Peki, şimdi var mı itiraz yolu? Yolu ben yazayım, olup olmadığına siz karar verin.

23 Ocak’ta Resmi Gazete’de yayımlanan 685 sayılı KHK’nin tam adı ‘Olağanüstü Hal İşlemleri İnceleme Komisyonu Kurulması Hakkında Kanun Hükmünde Kararname’.

Komisyon, KHK’ler ile düzenlenen işlemlere ilişkin başvuruları değerlendirerek karara bağlayacak. Yedi üyeden oluşuyor ama dört üye karar için yeterli. Üyelerin üçünü Başbakan, birini Adalet Bakanı, birini İçişleri Bakanı belirleyecek. Diğer iki üye de HSYK’ce belirlenecek.

Ezcümle, Cumhurbaşkanı başkanlığında toplanan Bakanlar Kurulu’nda alınan kararlara itirazları değerlendirmek için, beşi aynı Bakanlar Kurulu’nca atanan üyelerden dördü yeterli olacak.

Pratikte nasıl işleyecek?

Şu an sadece Anayasa Mahkemesi’nde, OHAL sonrası KHK’ler ile ihraç edilenlerin, hak kaybına uğradıkları gerekçesiyle yaptığı, 65 bin bireysel başvuru var. Kamudan yaklaşık 90 bin kişi ihraç edildi, 10’dan fazla kurum kapatıldı. Dolayısıyla, OHAL komisyonu çalışmaya başladığında önünde tahminen 100 bin başvuru bulacak. (Ne zaman çalışmaya başlayacağını ise bilmiyoruz, ayrıca açıklanacak.)

OHAL komisyonunun başvuruları sonlandırmak için toplam iki yılı var. Ancak, komisyonun görev süresiyle ilgili, KHK’nin 3. maddesine şöyle kritik bir ekleme yapılmış: ‘Bakanlar Kurulu, gerek görmesi halinde bu süreyi bitiminden itibaren birer yıllık sürelerle uzatabilir.’

Yani, OHAL komisyonu iki yıl da çalışabilir, birer yıllık uzatmalarla 10 yıl da. Kaldı ki, 100 bin başvuru dosyasını incelemek iki yıldan fazla sürer.

Örneğin, üniversiteden atılan bir akademisyenin geçmesi gereken ilk adım olan OHAL komisyonundan 10 yıl karar çıkmayabilir.

Hadi, karar çıktı diyelim.
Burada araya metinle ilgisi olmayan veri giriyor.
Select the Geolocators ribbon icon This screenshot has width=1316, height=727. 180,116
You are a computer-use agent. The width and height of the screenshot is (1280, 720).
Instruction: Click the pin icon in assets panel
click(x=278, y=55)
Ya başvurusu reddedildiyse?

İşte bu noktada, ‘Git, itiraz et’ mekanizması devreye gerçekten giriyor, OHAL komisyonunun kararlarıyla ilgili Anayasa

Mahkemesi’ne itiraz yolunun açık olduğu, KHK’de belirtiliyor.

AYM’nin de, 100 bin başvurudan en az 50 bininin reddedildiği düşünüldüğünde, bakacağı 50 bin dosya var. Günlük iş yükü hariç, sadece 50 bin OHAL başvurusu. Kaç yılda karar çıkar sizce? İyimser bir tahminle en az beş yıl.

Etti 15 yıl. Anayasa Mahkemesi de akademisyenin başvurusunu reddettiğinde, bu kez AİHM başvuruyu almak zorunda. O günün konjonktürünü bilmeden karar sonucunu tahmin etmek şimdiden mümkün değil ama AİHM de karar verene dek en az beş yıl geçeceği kesin.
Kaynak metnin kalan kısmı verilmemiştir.